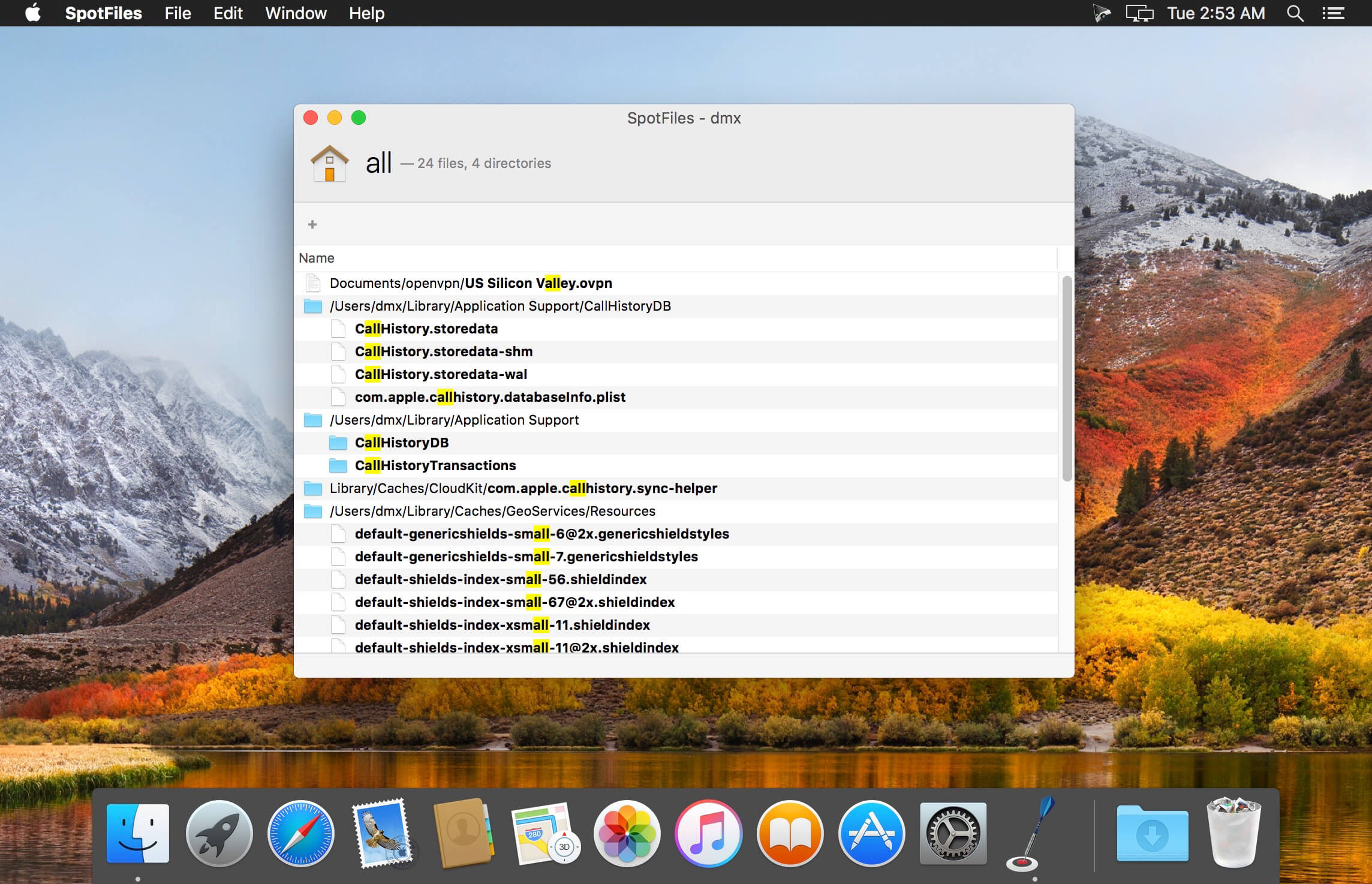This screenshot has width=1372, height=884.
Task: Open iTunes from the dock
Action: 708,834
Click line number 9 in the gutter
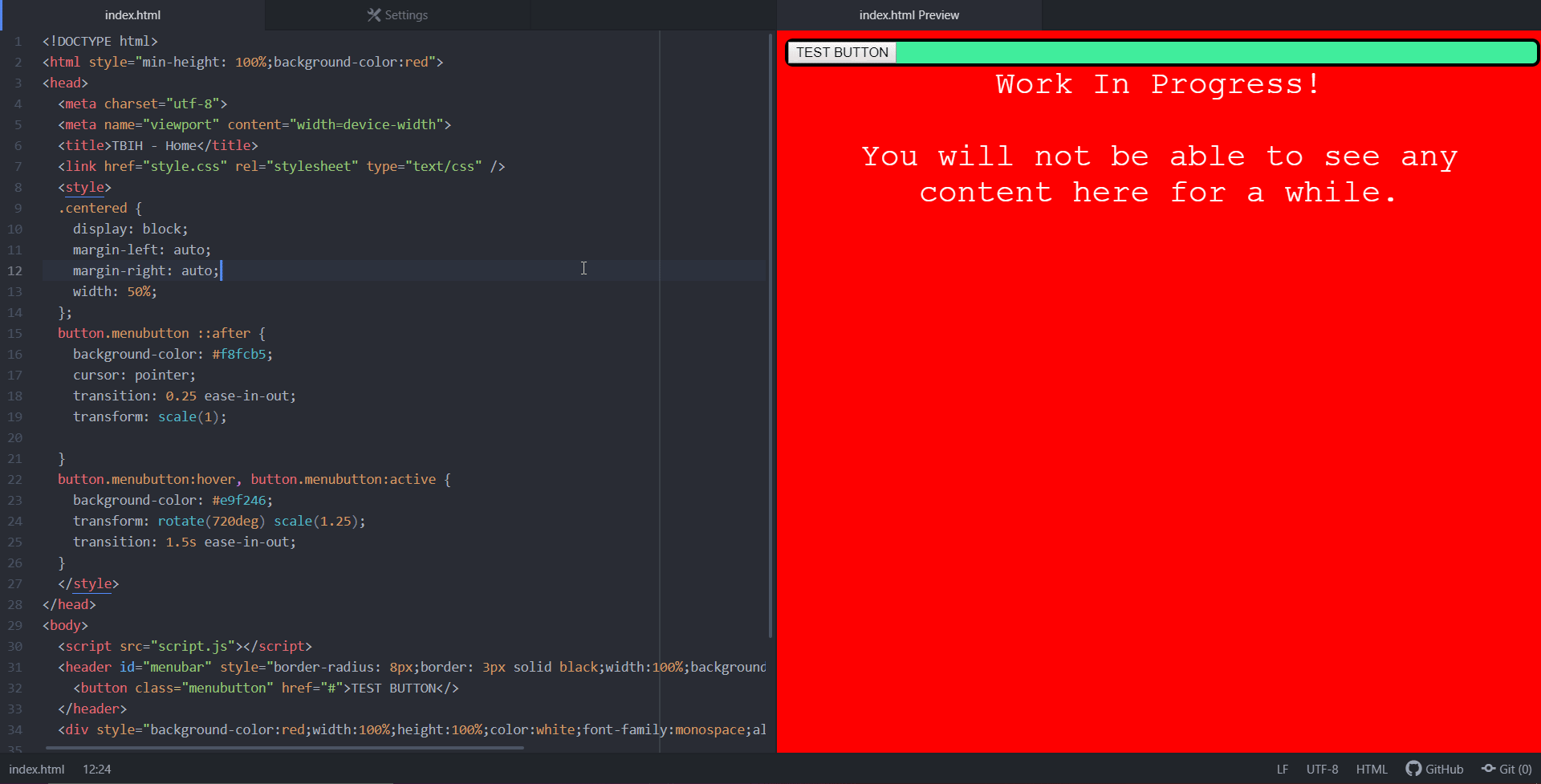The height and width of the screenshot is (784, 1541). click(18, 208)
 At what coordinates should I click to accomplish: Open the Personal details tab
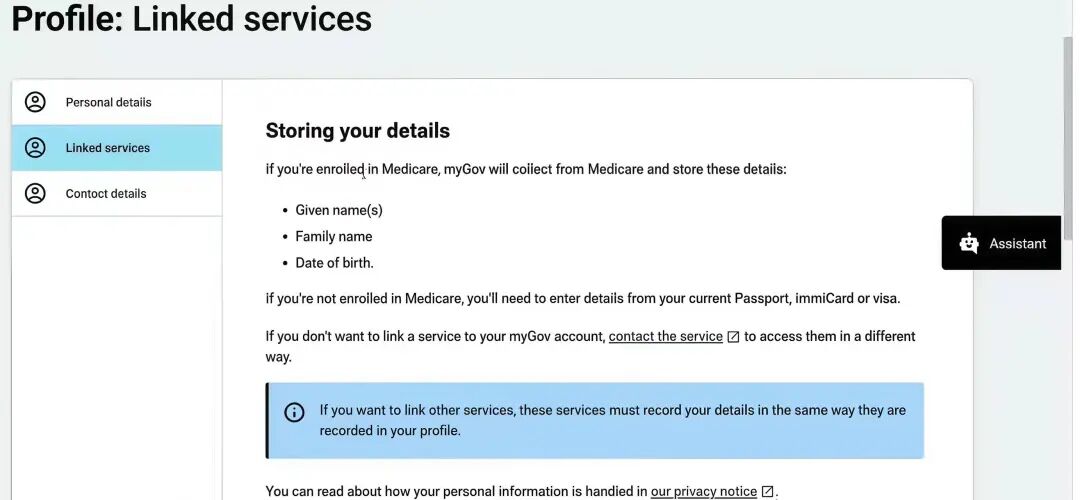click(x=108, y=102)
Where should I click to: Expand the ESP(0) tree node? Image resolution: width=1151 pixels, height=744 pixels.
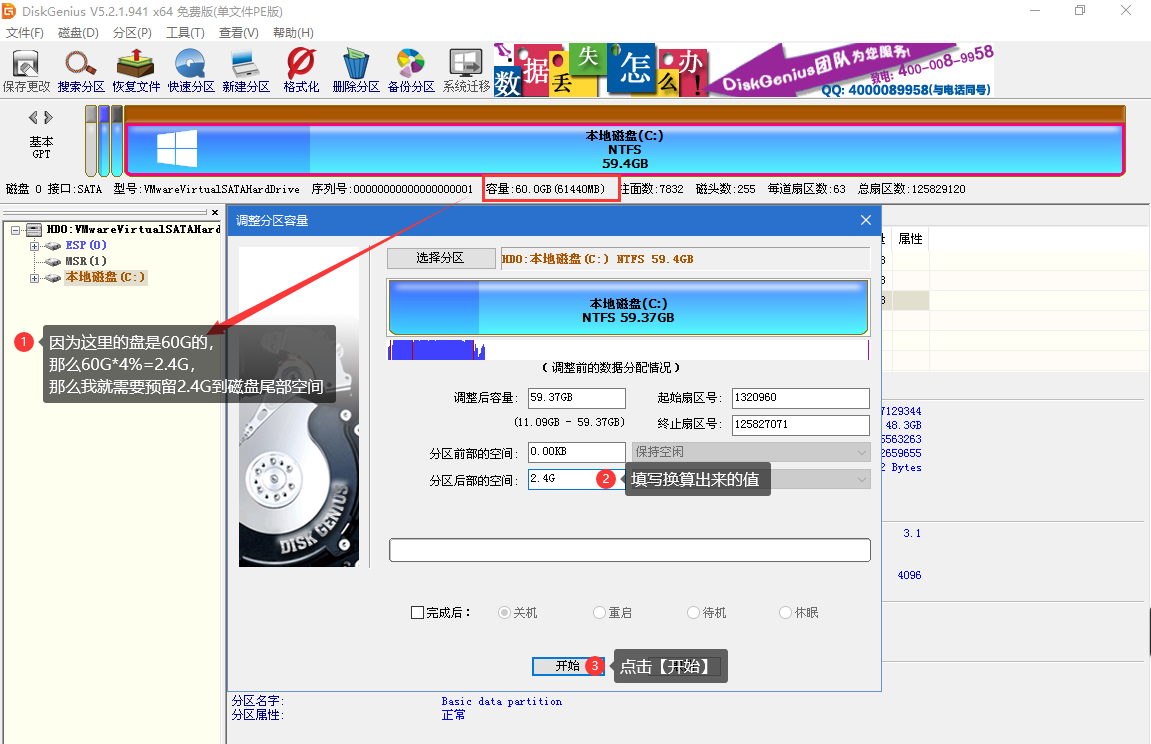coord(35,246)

▶ [HOW TO COMPLETE THIS TASK] What you need to copy is the run of lines from the one holding "At what coordinates" through the end of the data, exactly and only, both ends included, pictures omitted.

▶ [RESPONSE]
 At what coordinates should I click to accomplish: Open the Personal details tab
click(x=108, y=102)
Where should I click to: Expand the ESP(0) tree node? Image resolution: width=1151 pixels, height=744 pixels.
coord(35,246)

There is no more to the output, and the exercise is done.